(Para pensar un poquito)
Éramos un pueblo feliz, juntos recorríamos los páramos desiertos, los caminos de la lluvia, la alegría escrita en los vértices de nuestros labios. Éramos un pueblo feliz.
Todos los días, muy de mañana, los niños iban a la fuente clara a por el agua necesaria para la vida; los padres salían al sudor alegre del pan, a la cosecha del trigo y las madres, a la sombra del aire, tendían la ropa blanca. Éramos un pueblo feliz.
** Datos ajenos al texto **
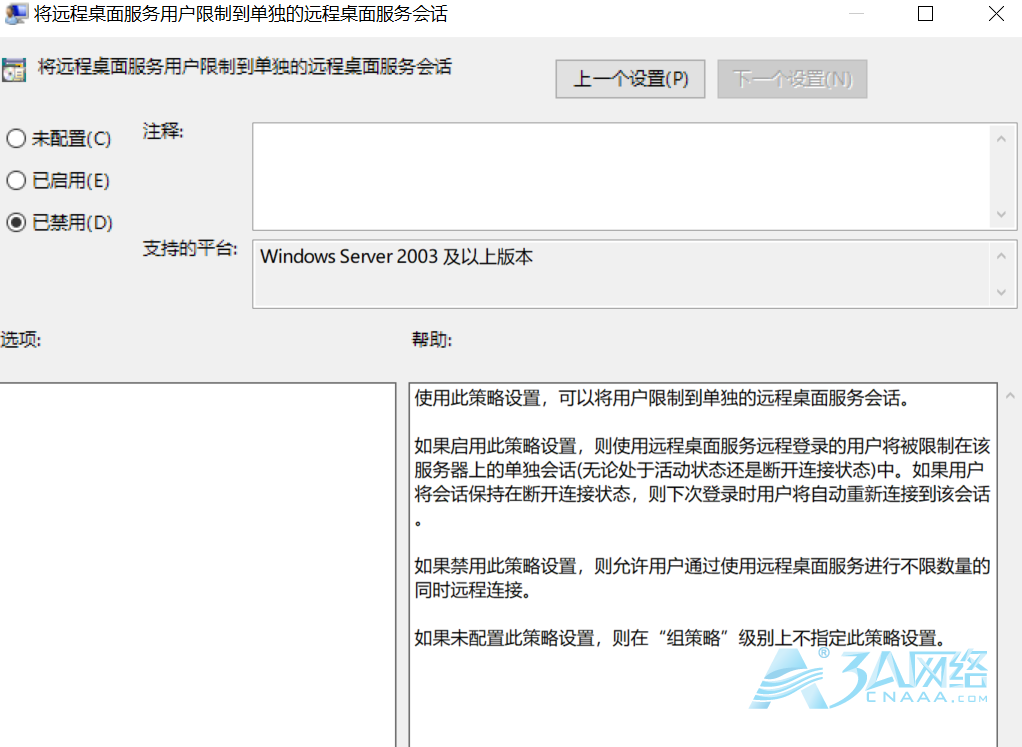Select the 未配置(C) radio button
The image size is (1022, 747).
coord(16,139)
Pero… un día alguien dijo, “no soy feliz", todos le miramos con el asombro que deja no haber visto nunca un hombre triste; decía que era desdichado por no tener zapatos como los de los forasteros; el pueblo entero se miró los pies, nadie tenía zapatos, ni sandalias de cuero, ni tan siquiera alpargatas de esparto. Todos íbamos descalzos y nadie nunca se quejó de ello. Un buen día, se reunieron en consejo, los ancianos del pueblo y decidieron que no podíamos consentir que alguien estuviera triste en nuestra aldea, entre todos debíamos conseguirle el calzado deseado, pues éramos un pueblo feliz.
Éramos tan felices que, cuando el hombre con sus zapatos nuevos nos dijo: “Vuelvo a estar triste”, nos volvimos a mirar preocupados y al instante quisimos remediar la pena de este ser desdichado. Nos dijo que se cansaba de tener que ir, todos los días, a la fuente clara, entonces, el pueblo pensativo, decidió ayudarle de nuevo y canalizaron el manantial hasta su casa, pues éramos un pueblo feliz.
Éramos tan felices que, fue tarde, cuando nos dimos cuenta que nuestros hijos se morían de sed. Ya nunca más fuimos un pueblo feliz.